In the case of Inman and Britton, petitioners claim that no valid plan of liquidation was adopted at the meeting of March 6 because there could be no valid meeting of the board of directors in the absence of notice to or waiver of notice by each and every director. They cite no authority for this statement. Section 22-1873 of the Georgia Code provides that a corporation may be dissolved by adoption of a resolution of dissolution by the board of directors concurred in by the stockholders holding two-thirds of the stock, and certified to the Superior Court. Section 22-1865 of the Georgia Code provides that a majority of the directors constitute a quorum for the transaction of a business.

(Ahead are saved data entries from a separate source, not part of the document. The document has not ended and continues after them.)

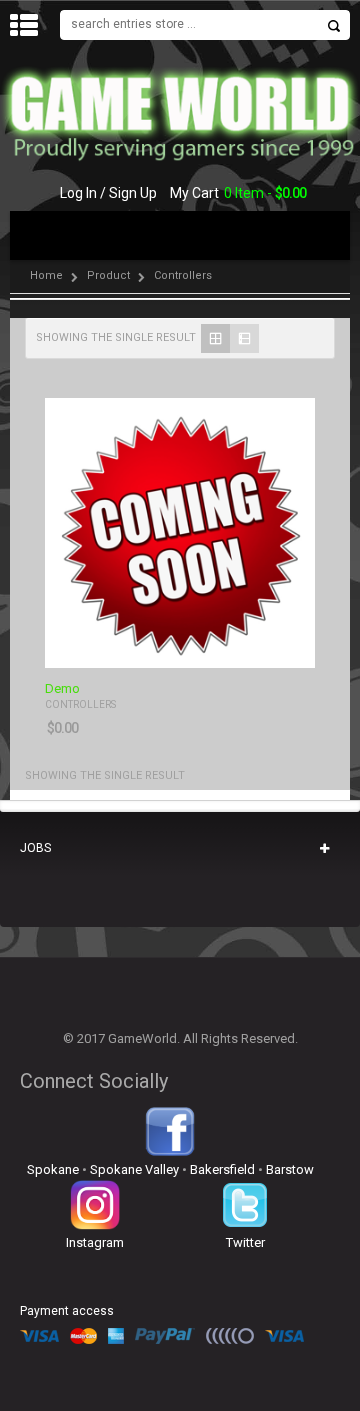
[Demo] (180, 533)
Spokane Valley (134, 1169)
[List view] (244, 338)
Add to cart (288, 650)
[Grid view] (215, 338)
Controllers (80, 704)
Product (108, 275)
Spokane (53, 1169)
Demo (62, 689)
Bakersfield (222, 1169)
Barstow (290, 1169)
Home (46, 275)
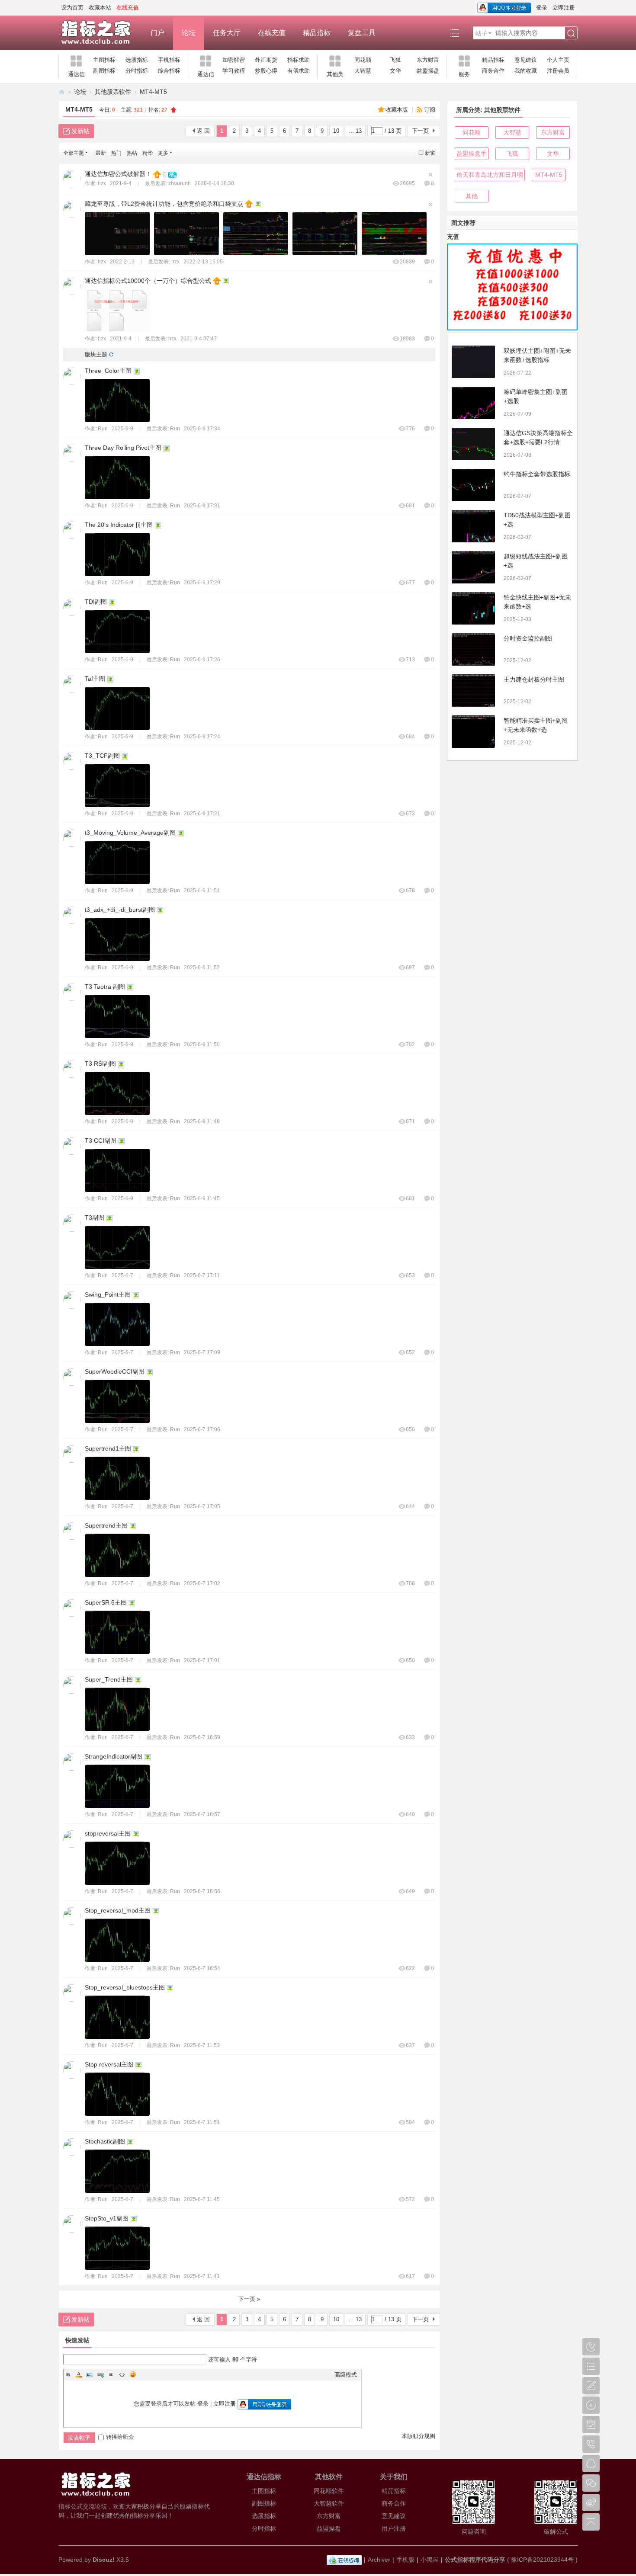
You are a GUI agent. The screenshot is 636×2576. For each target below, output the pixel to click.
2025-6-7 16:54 (202, 1968)
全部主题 (73, 153)
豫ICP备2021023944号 (542, 2559)
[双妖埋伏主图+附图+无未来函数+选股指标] (473, 362)
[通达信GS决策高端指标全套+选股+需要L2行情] (473, 444)
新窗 (430, 153)
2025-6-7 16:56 (202, 1891)
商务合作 (493, 70)
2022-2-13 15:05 (203, 262)
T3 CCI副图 (100, 1140)
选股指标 (136, 60)
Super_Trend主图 (109, 1679)
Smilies (132, 2374)
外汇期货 (266, 60)
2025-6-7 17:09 (202, 1352)
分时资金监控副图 (528, 638)
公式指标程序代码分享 (475, 2559)
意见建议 (525, 60)
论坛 (189, 32)
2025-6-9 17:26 (202, 660)
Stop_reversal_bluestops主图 (125, 1987)
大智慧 (362, 70)
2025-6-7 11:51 (202, 2122)
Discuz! (104, 2559)
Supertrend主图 (106, 1525)
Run (103, 429)
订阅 (429, 109)
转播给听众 (120, 2437)
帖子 (481, 33)
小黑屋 (430, 2559)
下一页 (420, 131)
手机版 (405, 2559)
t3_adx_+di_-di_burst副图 (120, 909)
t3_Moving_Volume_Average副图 (130, 832)
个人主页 (558, 60)
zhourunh (179, 183)
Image (89, 2374)
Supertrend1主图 (108, 1448)
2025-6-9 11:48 (202, 1121)
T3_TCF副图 (102, 755)
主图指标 (104, 60)
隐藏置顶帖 (430, 174)
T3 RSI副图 (100, 1063)
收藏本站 (100, 7)
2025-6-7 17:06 (202, 1429)
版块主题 (96, 354)
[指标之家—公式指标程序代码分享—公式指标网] (100, 33)
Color (78, 2374)
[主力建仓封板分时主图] (473, 690)
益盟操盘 (428, 70)
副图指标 (104, 70)
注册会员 (558, 70)
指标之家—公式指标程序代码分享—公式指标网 (61, 92)
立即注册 (563, 7)
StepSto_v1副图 (106, 2218)
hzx (102, 183)
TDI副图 (96, 601)
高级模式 (345, 2374)
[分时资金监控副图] (473, 649)
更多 (163, 153)
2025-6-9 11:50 (202, 1044)
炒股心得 (266, 70)
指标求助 (298, 60)
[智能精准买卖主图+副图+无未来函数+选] (473, 731)
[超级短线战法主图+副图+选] (473, 567)
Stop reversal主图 (109, 2064)
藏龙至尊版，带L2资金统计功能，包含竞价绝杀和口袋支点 (164, 203)
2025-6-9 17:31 (202, 506)
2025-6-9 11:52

Two of the three directors were admittedly present at the meeting of March 6. Petitioners cannot contend that the resolution was not approved by the holders of two-thirds of *243 the stock because they claim they were the owners of all the stock in filing the elections under section 112(b)(7). They also signed the minutes of the meeting of March 6 wherein it is stated that all the directors and stockholders were present, and certified the resolution adopted at this meeting to the Superior Court as the basis for issuance of the order of dissolution entered March 23, upon which they rely in part as the adoption of a plan of liquidation. We find no evidence competent to contradict the minutes and certificate mentioned above proving that notice of the meeting was not given, or that notice was not waived, or that the meeting was not competent to transact business.

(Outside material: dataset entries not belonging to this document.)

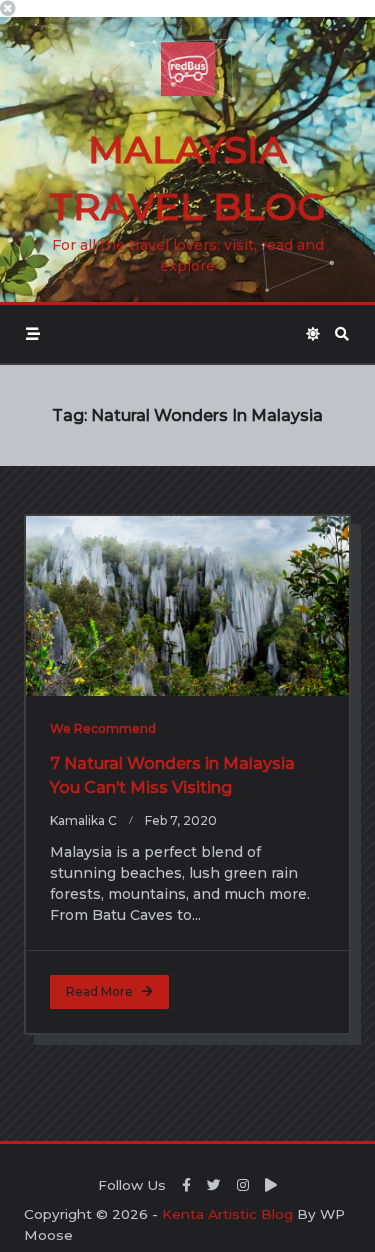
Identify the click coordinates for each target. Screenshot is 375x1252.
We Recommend (103, 728)
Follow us (132, 1185)
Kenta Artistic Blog (227, 1214)
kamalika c (83, 820)
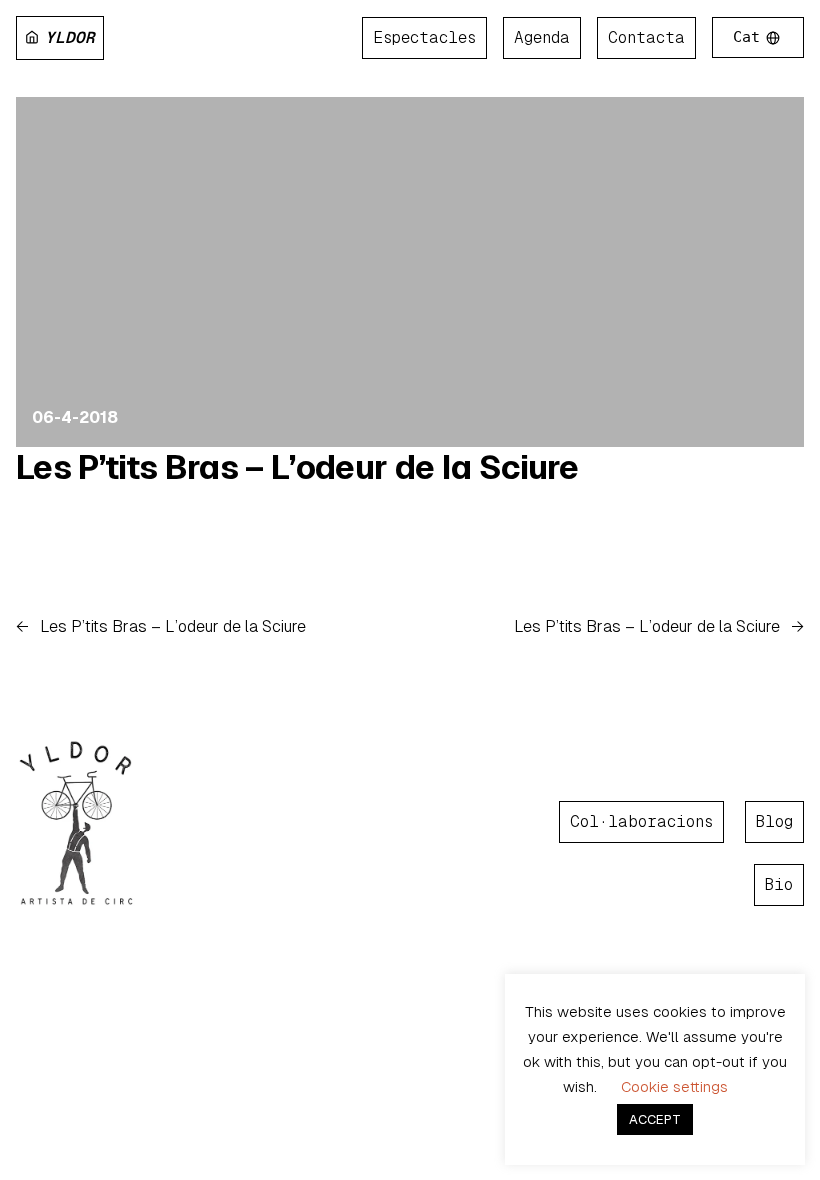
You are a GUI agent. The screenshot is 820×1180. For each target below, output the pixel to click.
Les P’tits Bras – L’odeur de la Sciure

But regardless of whether petitioners may rely on what we consider to be inconsistent and incompatible positions in support of their claims, we believe the evidence supports the conclusion that a valid plan of complete liquidation of Briary was adopted at the meeting on March 6, 1951, and we have so found. This finding was based on a consideration of all the evidence presented, the details of which we find unnecessary to review here.

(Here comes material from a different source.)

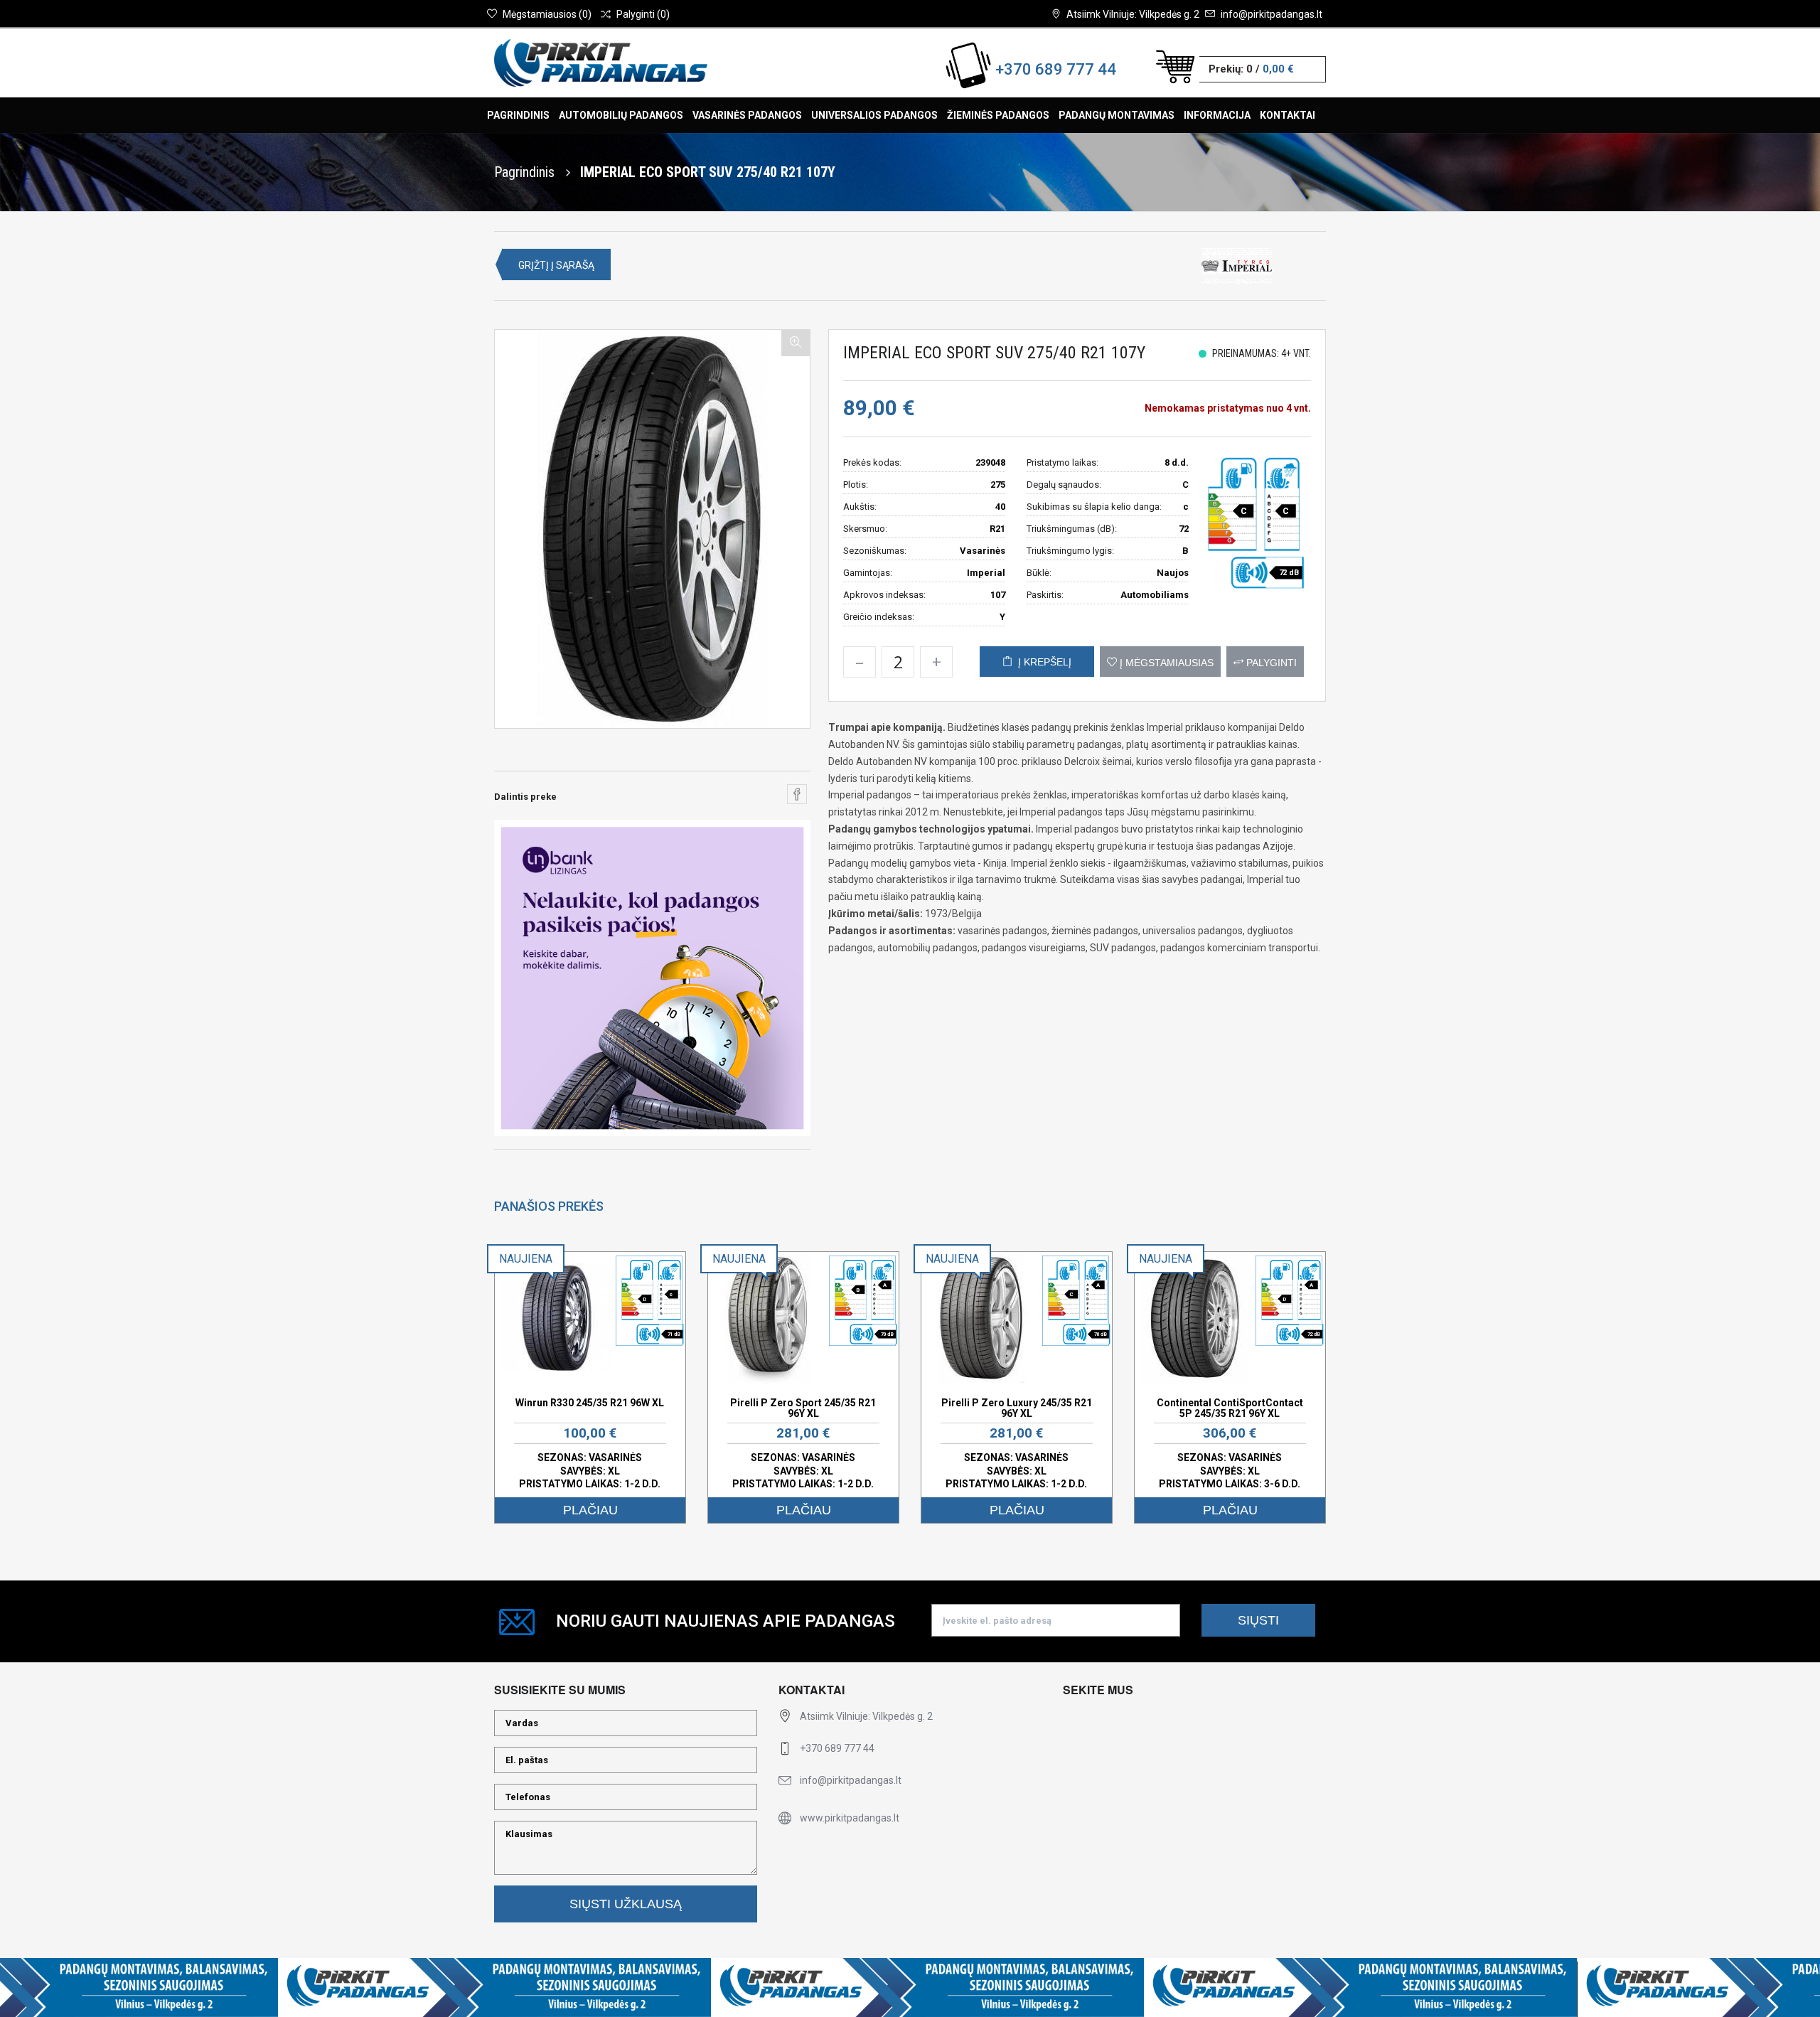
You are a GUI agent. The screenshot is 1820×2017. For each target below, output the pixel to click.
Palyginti (1270, 662)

The real question is whether Lena was such a necessary participant in *244 the meeting of March 6 that her absence therefrom or here alleged incompetence to act nullified the action taken by Inman and Britton at that meeting. The best evidence of what transpired at the meeting is the minutes themselves which stated that all directors, which would include Lena, were present and approved the action taken. The only statutory authority for dissolving the corporation and distributing its assets was given at that meeting. The Superior Court acted solely on the basis of action taken at that meeting to dissolve the corporation. In the proceeding instituted in the Superior Court by Lena against Inman and Britton which resulted in the consent decree of June 21, all three of them acknowledged in their pleadings that the corporation had been validly dissolved and the property distributed to Inman and Britton as planned. The complaint was that after distribution Inman and Britton were converting the property to their own use rather than holding Lena's share in trust as agreed upon. In entering the consent decree the court must have recognized the validity of the dissolution of the corporation and the distribution of its assets in liquidation - otherwise the corporation *245 would have been a necessary party to the proceeding. The evidence is convincing that reliance on Lena's absence from the meeting and her incompetency is an afterthought to help solve the tax dilemma resulting from the failure to file the elections under section 112(b)(7) on time.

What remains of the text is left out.